# GOAL OF THE EXERCISE
Could you reproduce in full each line from the one with "Click the mute" up to and including the one with "pos(51,149)", shifting every coordinate in the answers up by 14 and leaving out all other lines?

# SUPPLIED RECORDS
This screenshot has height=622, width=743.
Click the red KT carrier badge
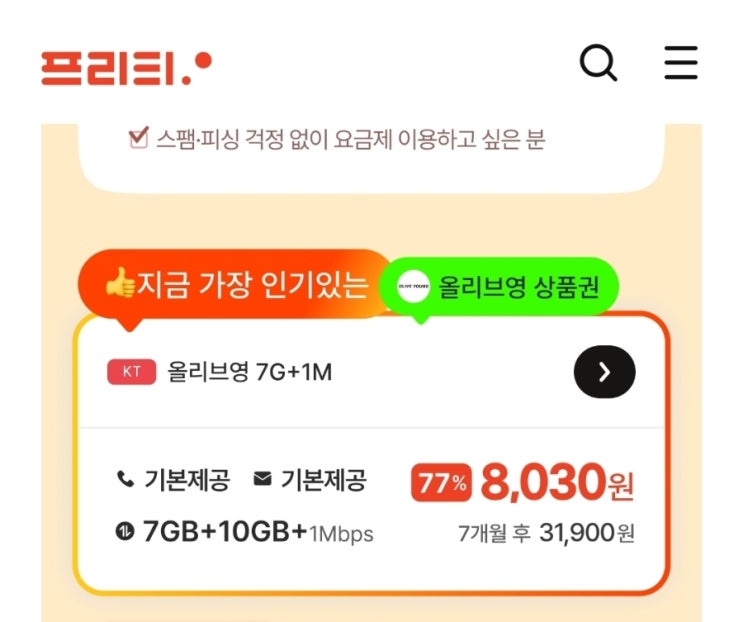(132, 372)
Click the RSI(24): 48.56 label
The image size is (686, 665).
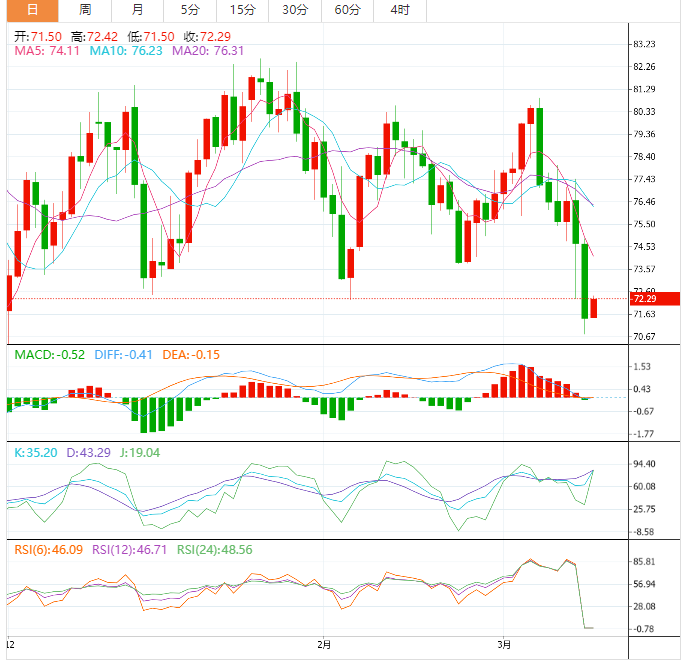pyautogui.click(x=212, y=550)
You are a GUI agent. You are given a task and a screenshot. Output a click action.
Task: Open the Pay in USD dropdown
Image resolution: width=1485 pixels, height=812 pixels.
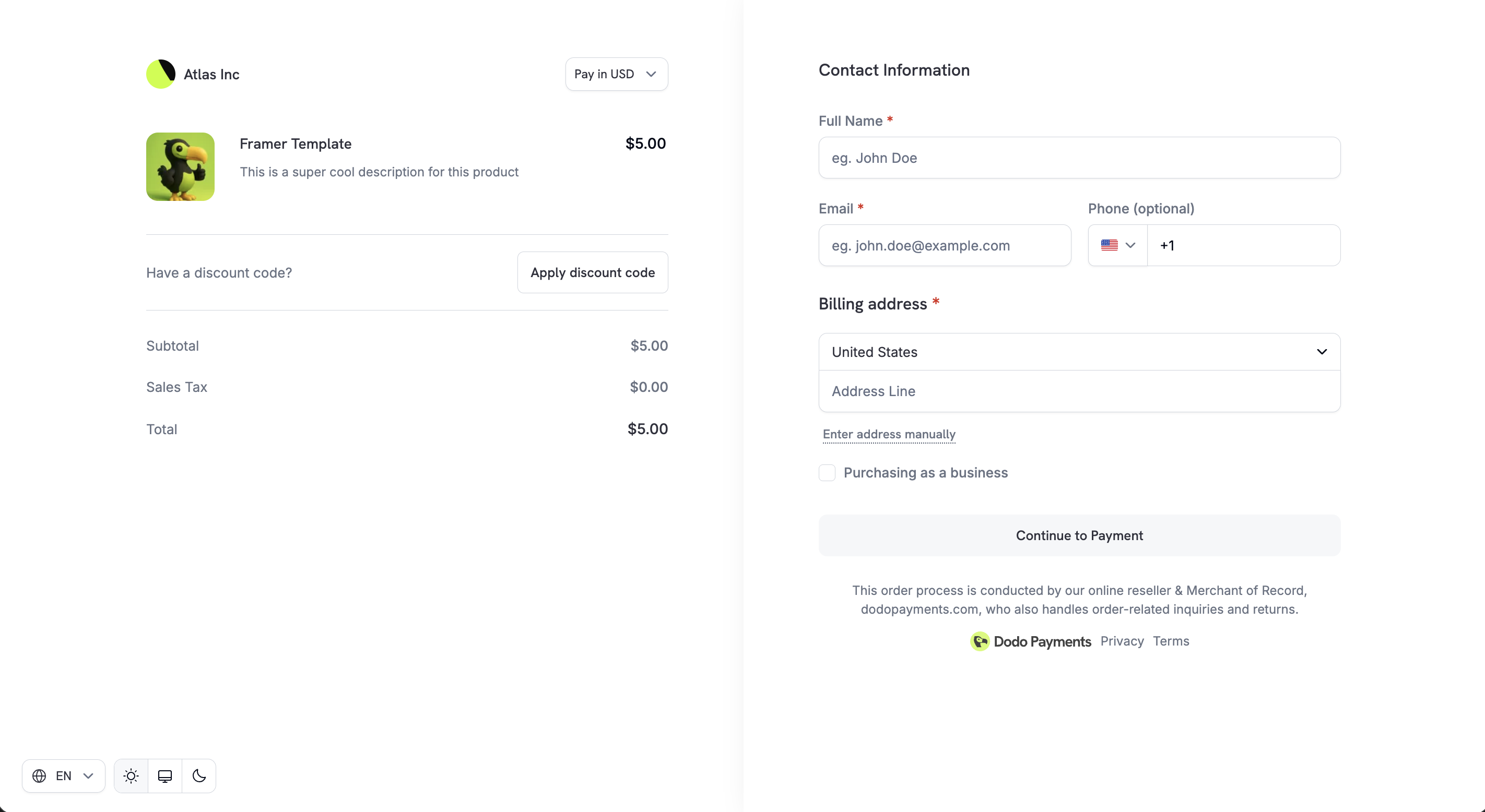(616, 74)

* * *

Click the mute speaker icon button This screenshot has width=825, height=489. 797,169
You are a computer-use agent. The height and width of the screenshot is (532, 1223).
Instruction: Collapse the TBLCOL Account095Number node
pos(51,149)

# SOLVED EXERCISE
Click the mute speaker icon button This screenshot has width=825, height=489. 811,183
You are a computer-use agent. The height and width of the screenshot is (532, 1223).
Instruction: Collapse the TBLCOL Account095Number node
pos(65,163)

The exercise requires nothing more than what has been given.